Título: Não houve avanços em termos de democracia
Autor: Vicent, Maurício
Fonte: O Globo, 19/04/2008, O Mundo, p. 30

Grande parte dos cubanos teria vontade de deixar Cuba caso o governo permitisse, diz o pesquisador José Azel, do Instituto de Estudos Cubanos da Universidade de Miami. Mas o baixíssimo poder aquisitivo da população e as medidas restritivas que provavelmente seriam aplicadas por outros países impediriam um êxodo geral, completa. Azel falou ao GLOBO de Miami por telefone.

Se a reforma migratória for confirmada nesses moldes, qual será a repercussão interna?

JOSÉ AZEL: O povo vai felicitar as mudanças. O governo de Raúl (Castro) teria ganhos de imagem dentro e fora do país. E a tendência é de que a grande maioria da população queira deixar Cuba.

É esperado um êxodo geral?

AZEL: Isso dependerá muito das medidas que os países vão tomar para restringir a entrada de cubanos, pois é altamente provável que entrem como turistas e acabem permanecendo de forma ilegal. Além disso, há as restrições financeiras. A população não tem dinheiro para viajar. Um cubano ganha em média US$200 por ano, isso inclui médicos e professores. E não acredito que Cuba abra mão dos recursos da carta branca (permissão para viajar que custa cerca de 100).

[Dados de localização por coordenadas de pixel]
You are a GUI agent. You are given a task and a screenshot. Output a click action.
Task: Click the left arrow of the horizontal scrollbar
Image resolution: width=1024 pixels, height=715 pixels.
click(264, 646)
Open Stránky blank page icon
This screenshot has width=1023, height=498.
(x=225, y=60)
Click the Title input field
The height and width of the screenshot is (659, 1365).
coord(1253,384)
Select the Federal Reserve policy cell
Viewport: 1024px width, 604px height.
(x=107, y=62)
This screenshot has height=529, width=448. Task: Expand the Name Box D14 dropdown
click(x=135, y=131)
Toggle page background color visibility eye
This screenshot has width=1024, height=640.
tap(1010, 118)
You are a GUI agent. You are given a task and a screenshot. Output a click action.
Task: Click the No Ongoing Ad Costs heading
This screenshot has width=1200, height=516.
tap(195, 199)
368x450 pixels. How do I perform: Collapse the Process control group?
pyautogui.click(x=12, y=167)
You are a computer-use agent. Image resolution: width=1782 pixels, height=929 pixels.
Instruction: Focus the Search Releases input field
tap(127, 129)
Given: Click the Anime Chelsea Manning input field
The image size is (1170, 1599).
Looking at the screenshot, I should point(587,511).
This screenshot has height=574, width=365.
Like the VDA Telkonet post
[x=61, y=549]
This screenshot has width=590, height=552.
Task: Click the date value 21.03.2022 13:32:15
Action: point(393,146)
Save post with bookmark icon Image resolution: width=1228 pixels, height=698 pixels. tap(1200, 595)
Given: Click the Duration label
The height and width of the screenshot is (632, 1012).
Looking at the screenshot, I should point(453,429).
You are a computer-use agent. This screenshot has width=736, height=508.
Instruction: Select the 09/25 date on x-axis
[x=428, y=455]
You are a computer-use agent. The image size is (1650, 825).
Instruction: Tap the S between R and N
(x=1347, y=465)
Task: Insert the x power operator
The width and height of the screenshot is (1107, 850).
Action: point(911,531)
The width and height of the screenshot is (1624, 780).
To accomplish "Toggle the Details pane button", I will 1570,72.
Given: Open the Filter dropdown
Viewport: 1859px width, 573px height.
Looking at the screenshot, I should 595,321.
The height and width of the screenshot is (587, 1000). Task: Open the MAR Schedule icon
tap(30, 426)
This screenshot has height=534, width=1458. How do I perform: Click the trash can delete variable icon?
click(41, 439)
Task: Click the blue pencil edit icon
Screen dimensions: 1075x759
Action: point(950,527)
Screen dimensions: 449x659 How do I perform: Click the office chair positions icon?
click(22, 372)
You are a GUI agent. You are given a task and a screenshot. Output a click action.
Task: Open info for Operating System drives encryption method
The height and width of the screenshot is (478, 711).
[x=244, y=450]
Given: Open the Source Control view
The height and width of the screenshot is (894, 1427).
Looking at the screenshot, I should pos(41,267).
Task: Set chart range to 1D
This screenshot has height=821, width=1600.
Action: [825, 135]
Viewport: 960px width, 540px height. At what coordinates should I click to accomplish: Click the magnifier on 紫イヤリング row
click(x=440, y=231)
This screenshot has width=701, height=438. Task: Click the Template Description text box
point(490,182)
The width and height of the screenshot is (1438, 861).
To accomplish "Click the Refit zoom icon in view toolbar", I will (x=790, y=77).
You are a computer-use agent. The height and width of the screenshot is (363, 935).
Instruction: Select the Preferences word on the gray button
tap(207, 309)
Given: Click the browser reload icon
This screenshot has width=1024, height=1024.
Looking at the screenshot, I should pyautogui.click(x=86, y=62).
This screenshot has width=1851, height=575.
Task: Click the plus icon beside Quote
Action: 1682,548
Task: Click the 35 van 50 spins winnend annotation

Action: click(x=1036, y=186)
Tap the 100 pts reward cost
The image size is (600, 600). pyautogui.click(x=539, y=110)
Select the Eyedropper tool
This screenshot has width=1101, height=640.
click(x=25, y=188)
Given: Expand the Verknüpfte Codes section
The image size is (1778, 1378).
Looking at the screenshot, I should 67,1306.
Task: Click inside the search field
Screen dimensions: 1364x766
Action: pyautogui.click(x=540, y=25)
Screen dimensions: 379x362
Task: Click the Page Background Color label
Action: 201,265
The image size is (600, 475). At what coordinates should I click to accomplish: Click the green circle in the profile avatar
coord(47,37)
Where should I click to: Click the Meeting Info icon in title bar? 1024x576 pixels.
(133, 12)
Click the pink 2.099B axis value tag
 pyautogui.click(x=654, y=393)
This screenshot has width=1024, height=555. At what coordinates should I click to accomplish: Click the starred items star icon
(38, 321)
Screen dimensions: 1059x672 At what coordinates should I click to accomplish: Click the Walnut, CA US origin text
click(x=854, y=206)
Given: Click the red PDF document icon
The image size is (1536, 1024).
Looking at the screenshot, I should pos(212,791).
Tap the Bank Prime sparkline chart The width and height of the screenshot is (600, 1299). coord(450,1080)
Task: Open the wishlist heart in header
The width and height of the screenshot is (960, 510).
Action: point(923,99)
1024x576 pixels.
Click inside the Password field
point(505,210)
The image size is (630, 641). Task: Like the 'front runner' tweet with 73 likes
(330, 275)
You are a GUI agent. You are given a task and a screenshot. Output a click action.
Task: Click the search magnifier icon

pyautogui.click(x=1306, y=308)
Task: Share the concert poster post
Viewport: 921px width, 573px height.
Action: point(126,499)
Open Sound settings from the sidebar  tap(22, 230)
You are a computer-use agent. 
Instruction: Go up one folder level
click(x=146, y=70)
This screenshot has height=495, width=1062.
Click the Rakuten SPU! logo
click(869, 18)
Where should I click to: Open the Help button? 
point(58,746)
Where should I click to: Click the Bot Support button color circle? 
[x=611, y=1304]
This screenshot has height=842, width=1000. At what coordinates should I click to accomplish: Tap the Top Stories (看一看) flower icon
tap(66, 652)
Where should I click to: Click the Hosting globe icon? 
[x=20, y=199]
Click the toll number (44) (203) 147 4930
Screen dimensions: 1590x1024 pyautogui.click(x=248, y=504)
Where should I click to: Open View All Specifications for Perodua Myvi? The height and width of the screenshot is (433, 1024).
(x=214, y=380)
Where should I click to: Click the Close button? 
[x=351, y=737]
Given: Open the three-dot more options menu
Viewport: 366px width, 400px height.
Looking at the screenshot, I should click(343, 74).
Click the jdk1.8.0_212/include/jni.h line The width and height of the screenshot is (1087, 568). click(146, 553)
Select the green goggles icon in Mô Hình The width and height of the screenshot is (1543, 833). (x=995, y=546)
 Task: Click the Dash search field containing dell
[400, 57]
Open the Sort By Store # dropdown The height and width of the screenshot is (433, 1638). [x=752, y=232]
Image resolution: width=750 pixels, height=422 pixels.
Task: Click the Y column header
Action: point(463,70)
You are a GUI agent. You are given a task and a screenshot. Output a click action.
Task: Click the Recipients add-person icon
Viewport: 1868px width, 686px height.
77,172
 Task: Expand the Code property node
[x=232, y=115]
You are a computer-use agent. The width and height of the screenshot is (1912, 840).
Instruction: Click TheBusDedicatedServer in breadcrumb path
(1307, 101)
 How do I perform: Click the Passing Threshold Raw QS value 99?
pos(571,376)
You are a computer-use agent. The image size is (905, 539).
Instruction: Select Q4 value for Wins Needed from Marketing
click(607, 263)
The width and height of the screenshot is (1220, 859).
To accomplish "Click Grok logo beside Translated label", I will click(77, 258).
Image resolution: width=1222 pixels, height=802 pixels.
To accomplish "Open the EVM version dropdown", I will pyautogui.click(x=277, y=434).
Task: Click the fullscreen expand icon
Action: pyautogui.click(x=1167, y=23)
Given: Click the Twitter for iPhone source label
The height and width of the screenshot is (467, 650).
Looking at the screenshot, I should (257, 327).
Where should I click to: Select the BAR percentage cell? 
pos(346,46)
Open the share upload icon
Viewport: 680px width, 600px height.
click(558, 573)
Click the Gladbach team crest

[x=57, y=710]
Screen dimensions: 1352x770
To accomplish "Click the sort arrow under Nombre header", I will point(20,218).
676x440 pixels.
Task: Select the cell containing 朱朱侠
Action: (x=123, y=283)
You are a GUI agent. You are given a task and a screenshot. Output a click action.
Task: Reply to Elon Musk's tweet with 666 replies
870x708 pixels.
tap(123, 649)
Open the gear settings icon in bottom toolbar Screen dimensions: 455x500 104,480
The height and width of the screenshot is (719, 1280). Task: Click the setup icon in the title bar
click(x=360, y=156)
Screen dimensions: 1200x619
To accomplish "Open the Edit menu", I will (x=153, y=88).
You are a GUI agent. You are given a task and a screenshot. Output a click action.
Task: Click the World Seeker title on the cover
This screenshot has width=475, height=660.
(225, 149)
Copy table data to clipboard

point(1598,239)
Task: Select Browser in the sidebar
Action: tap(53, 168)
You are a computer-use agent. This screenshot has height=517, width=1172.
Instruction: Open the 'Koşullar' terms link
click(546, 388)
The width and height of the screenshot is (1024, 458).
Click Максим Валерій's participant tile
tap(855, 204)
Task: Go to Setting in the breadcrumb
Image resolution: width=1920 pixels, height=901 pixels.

Conjunto de tarefas –
1. Na entrevista sobre a emigração cubana, quanto um cubano ganha em média por ano, segundo Azel?
2. Dê continuidade à entrevista sobre a emigração cubana a partir do ponto em que ela termina.

Resultados das tarefas –
1. Em média, US$200 por ano, valor que inclui médicos e professores.

2.
Qual deve ser o efeito prático?

AZEL: A proposta, do jeito que o jornal ¿El País¿ divulgou, vai na mesma linha da permissão para compra de computadores e celulares. Do que adianta liberar a venda se não há dinheiro para comprar? Acho ótimo saber que posso comprar um avião se quiser. Mas não é uma questão que me diga respeito se não tenho dinheiro.

São mudanças inócuas?

AZEL: Não saberia dizer se esta é apenas uma reforma cosmética ou de fato traria mudanças substanciais. Em linhas gerais, essas são formas muito inteligentes do governo para atrair moedas fortes ao país. Para exercer esses direitos, você depende do dinheiro enviado por familiares que moram no exterior. Cerca de 1,5 milhão de cubanos vivem no exílio. São praticamente 10% da população, que hoje está em torno de 11,2 milhões de habitantes.

O que representa a reforma?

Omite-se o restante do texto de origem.